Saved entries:
%%

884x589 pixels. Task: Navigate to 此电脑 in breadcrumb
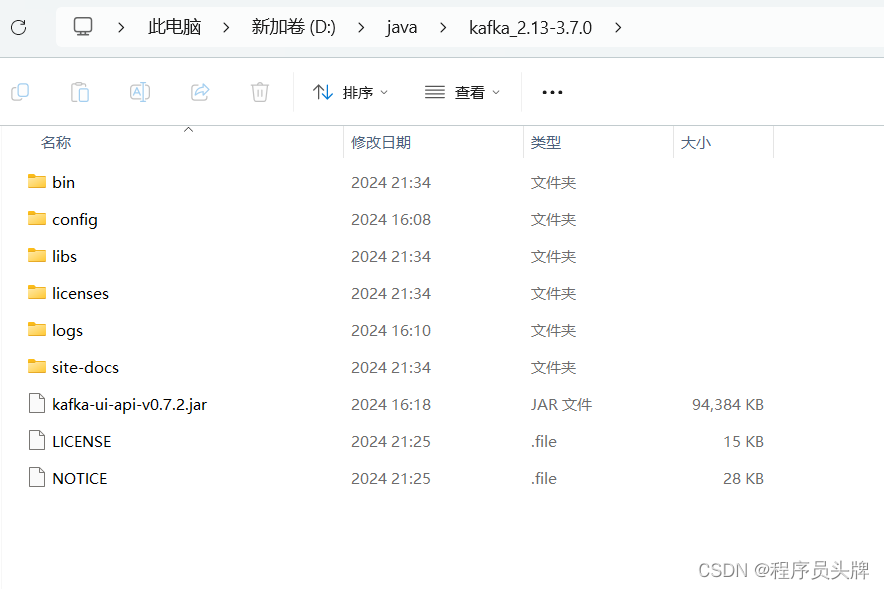tap(174, 27)
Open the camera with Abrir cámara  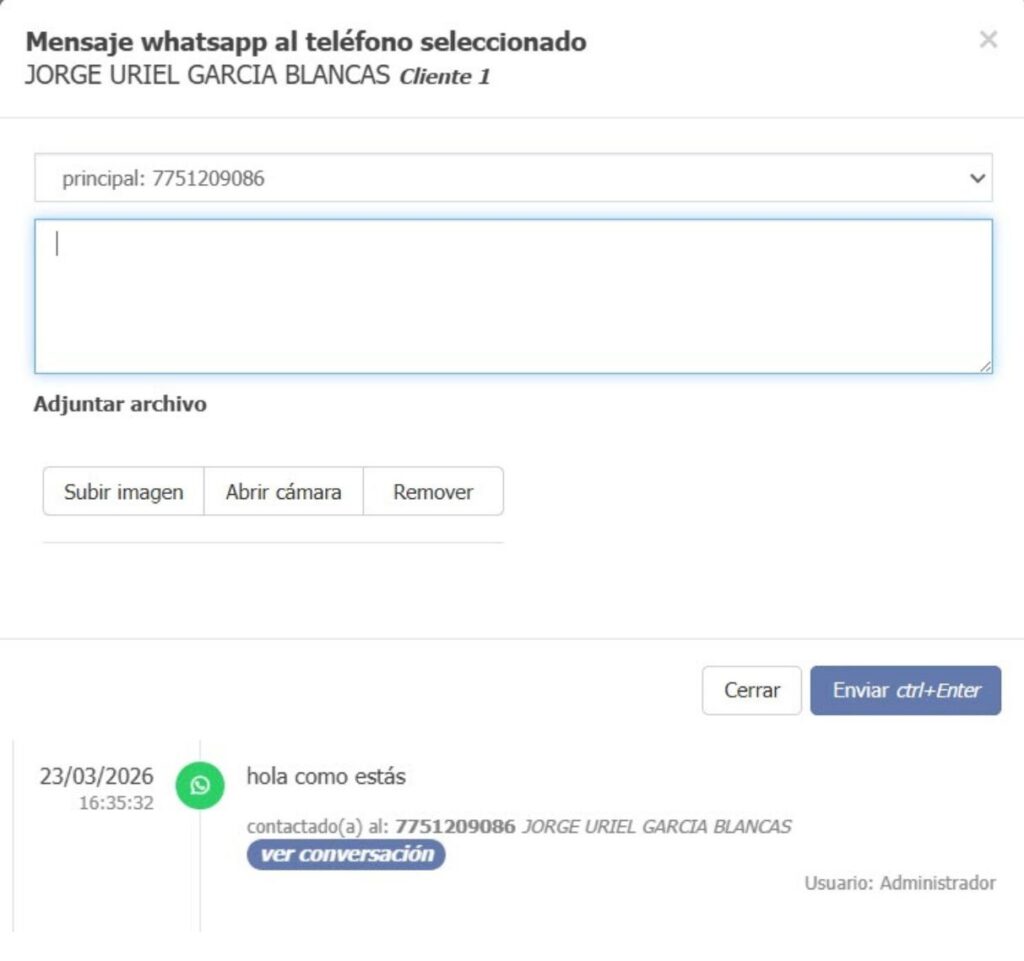tap(283, 492)
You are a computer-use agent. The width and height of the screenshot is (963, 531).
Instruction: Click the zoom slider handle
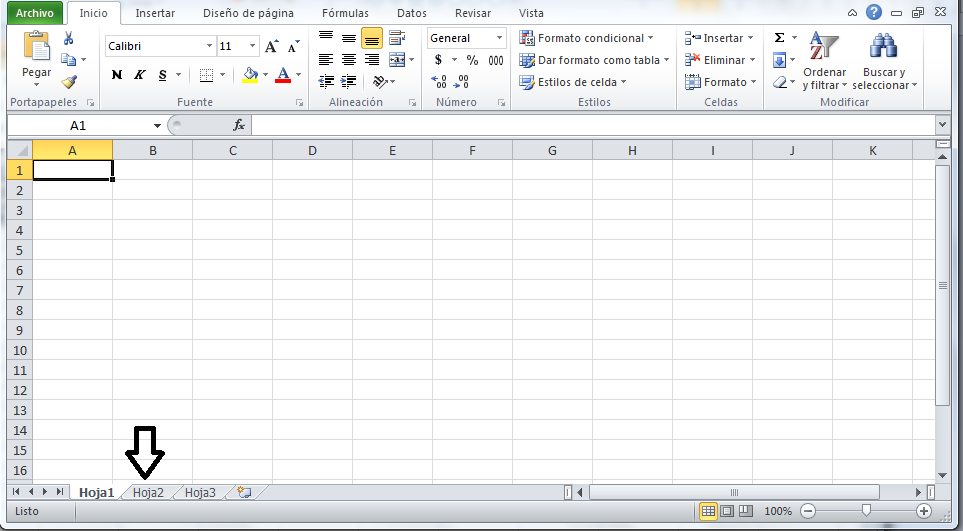[866, 510]
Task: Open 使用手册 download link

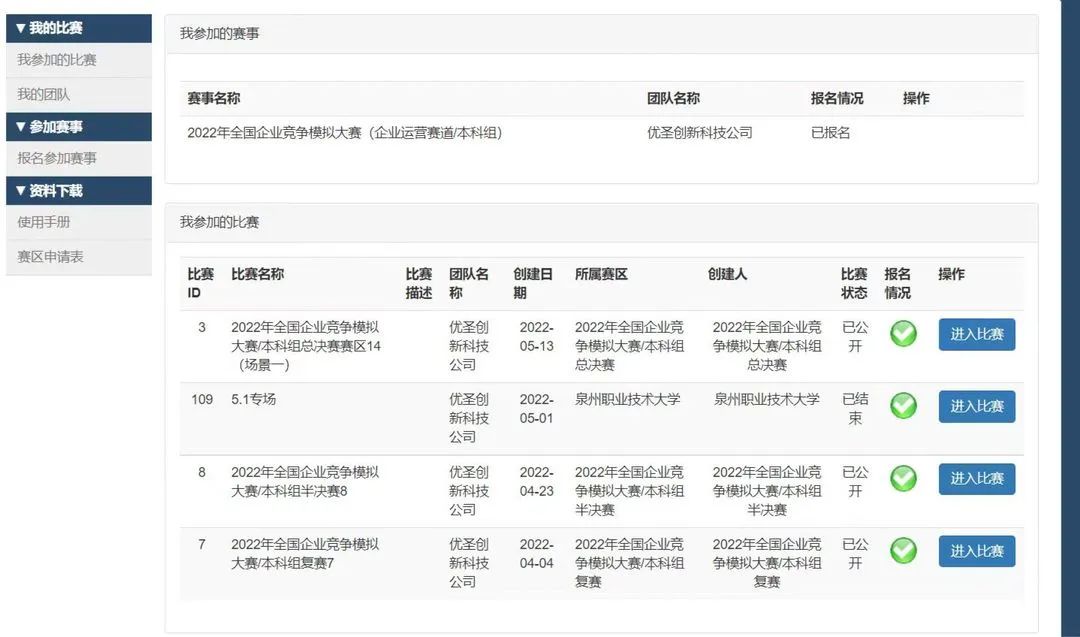Action: [x=44, y=222]
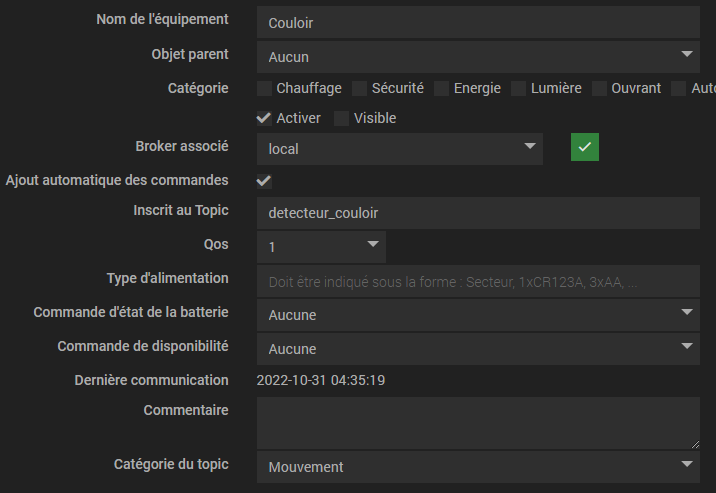Viewport: 716px width, 493px height.
Task: Open the Broker associé dropdown
Action: click(x=400, y=148)
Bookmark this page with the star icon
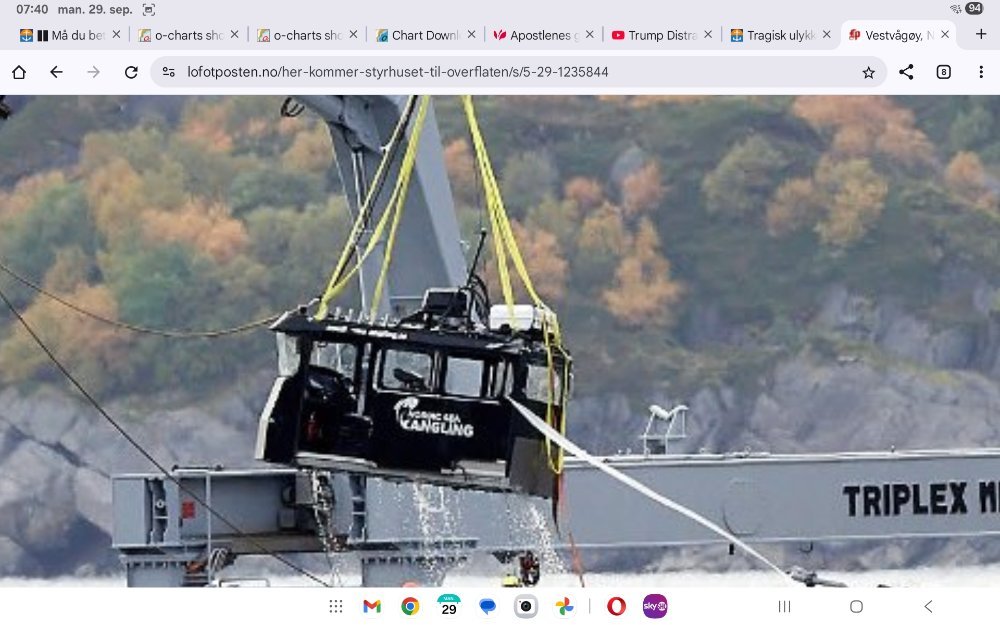1000x625 pixels. tap(868, 72)
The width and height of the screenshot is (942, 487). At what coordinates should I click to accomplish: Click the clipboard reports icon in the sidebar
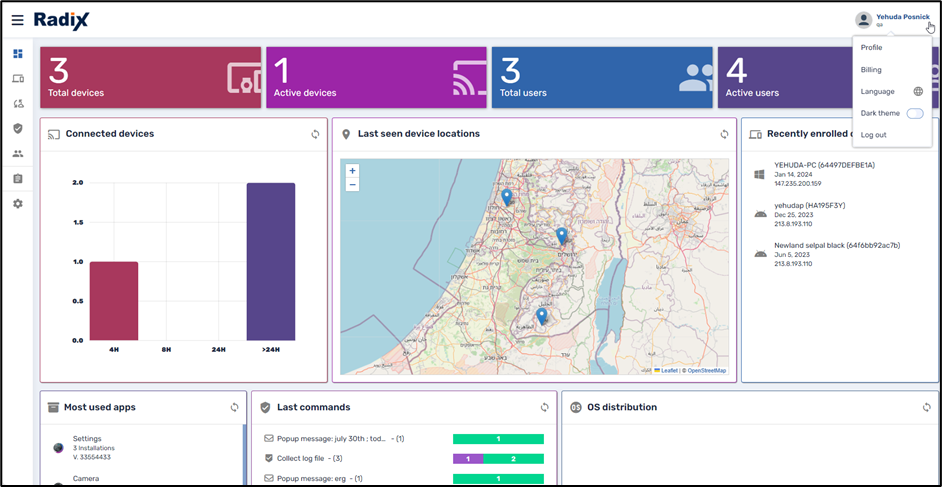point(17,178)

%%

Exercise aim: From the line containing "Task: Open 使用手册 download link" to the last line of the entries, output every line exactly as written, but leave out the pictures.

Answer box:
Task: Open 使用手册 download link

Action: [x=44, y=222]
Viewport: 716px width, 493px height.
Task: Open the Broker associé dropdown
Action: click(x=400, y=148)
Bookmark this page with the star icon
1000x625 pixels. tap(868, 72)
The width and height of the screenshot is (942, 487). At what coordinates should I click to accomplish: Click the clipboard reports icon in the sidebar
point(17,178)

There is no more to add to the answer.